T5, introduced by Raffel et al. (2020) at Google, reconceives all NLP tasks as text-to-text problems: the model receives a text input (possibly with a task-specific prefix) and generates a text output. Sentiment classification becomes generating the word "positive" or "negative"; translation becomes generating the target sentence; summarization becomes generating a condensed version of the input. This unified framework allows the same model, loss function, and training procedure to be applied to every task, simplifying the multi-task learning pipeline and enabling a comprehensive empirical study of pre-training objectives, architectures, and data.
Architecture and Training
Output: generated text string
Examples:
"translate English to German: That is good" → "Das ist gut"
"summarize: long article text..." → "summary text"
"stsb sentence1: ... sentence2: ..." → "3.8"
T5-Small: 60M params | T5-Base: 220M
T5-Large: 770M | T5-3B | T5-11B
T5 uses the original encoder-decoder transformer architecture. The encoder processes the input sequence bidirectionally, and the decoder generates the output autoregressively. Pre-training uses a span corruption objective: random contiguous spans of tokens are replaced with sentinel tokens, and the model is trained to generate the missing spans. This objective is a generalization of BERT's masked language modeling that requires generating multi-token spans rather than predicting individual masked tokens, and it naturally fits the text-to-text framework since both input and output are text sequences.
The Colossal Clean Crawled Corpus (C4)
A major contribution of the T5 paper was the creation of C4, a 750 GB cleaned version of Common Crawl data. The cleaning process removed duplicate content, incomplete sentences, offensive language, and boilerplate text, demonstrating that data quality significantly impacts model performance. The paper's systematic comparison showed that training on C4 outperformed training on unfiltered Common Crawl, Wikipedia alone, or other existing corpora, highlighting the importance of large-scale, high-quality pre-training data.

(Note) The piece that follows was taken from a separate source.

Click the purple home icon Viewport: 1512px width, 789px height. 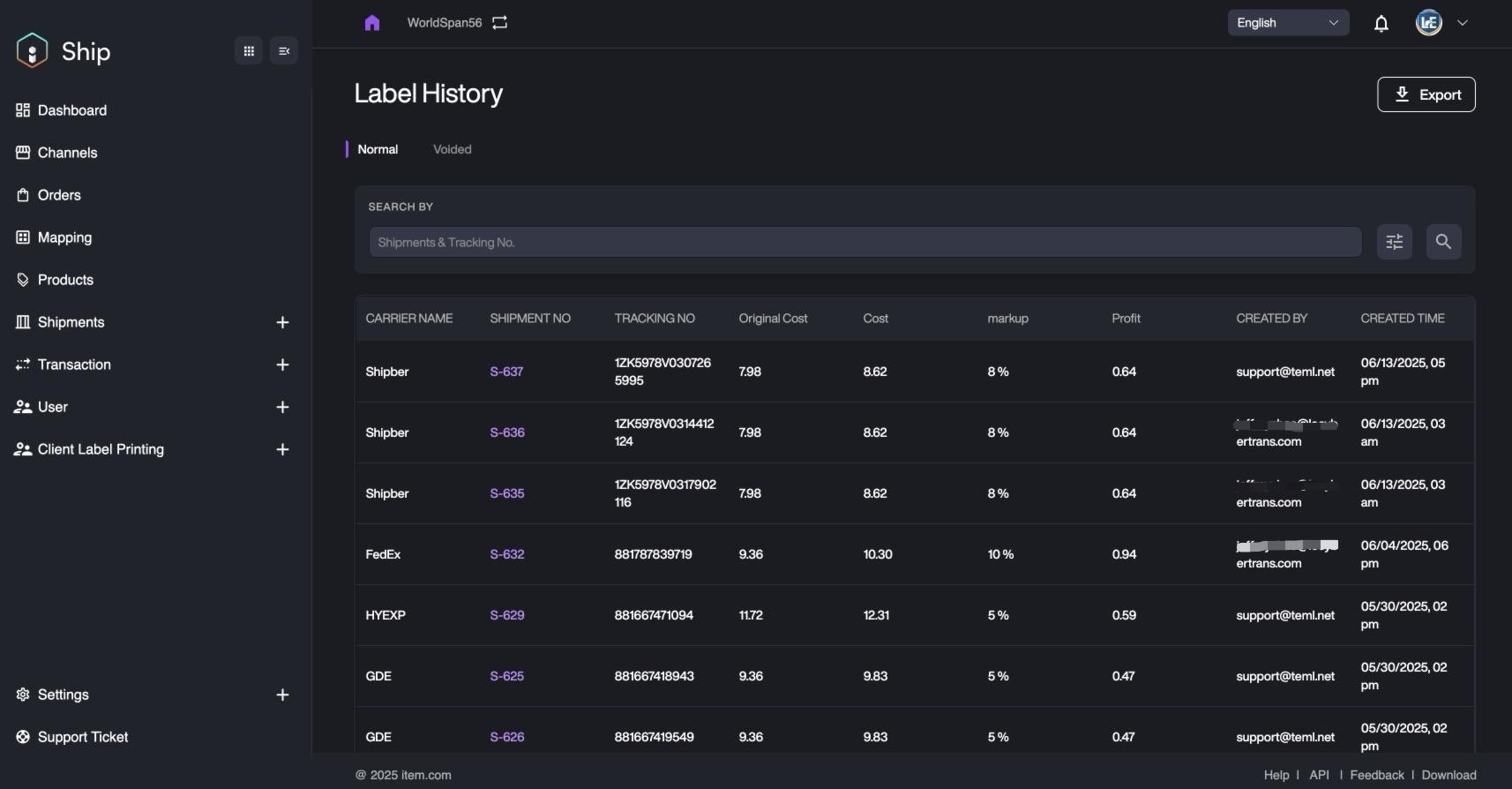(371, 23)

The T5 paper is notable for its thorough empirical comparison of design choices. It compared encoder-decoder, decoder-only, and prefix language model architectures; compared denoising objectives including BERT-style, replace-span, and drop-token variants; varied corruption rates from 10% to 50%; and tested span lengths from individual tokens to entire sentences. The finding that an encoder-decoder architecture with span corruption at 15% rate and mean span length of 3 tokens was optimal provided practical guidance for the field and demonstrated the value of systematic experimentation at scale.
Multi-Task Learning and Adaptation
T5 explored multiple strategies for multi-task learning, including mixing tasks at different ratios during pre-training and sequential fine-tuning. The paper found that multi-task pre-training followed by task-specific fine-tuning achieved the best results, and that the proportion of each task in the training mixture affects final performance. These findings informed subsequent work on instruction tuning (FLAN-T5), where the model is fine-tuned on a diverse set of tasks described in natural language, dramatically improving zero-shot performance on unseen tasks.
T5's text-to-text paradigm has proven remarkably influential. It demonstrated that a single model architecture and training framework can unify the entire landscape of NLP tasks, from low-level token classification to open-ended generation. The approach has been extended to multilingual settings (mT5), code generation (CodeT5), and scientific text (SciFive). By reducing all NLP to sequence-to-sequence mapping, T5 clarified the fundamental flexibility of the transformer architecture and established a conceptual framework that continues to shape how researchers think about multi-task NLP.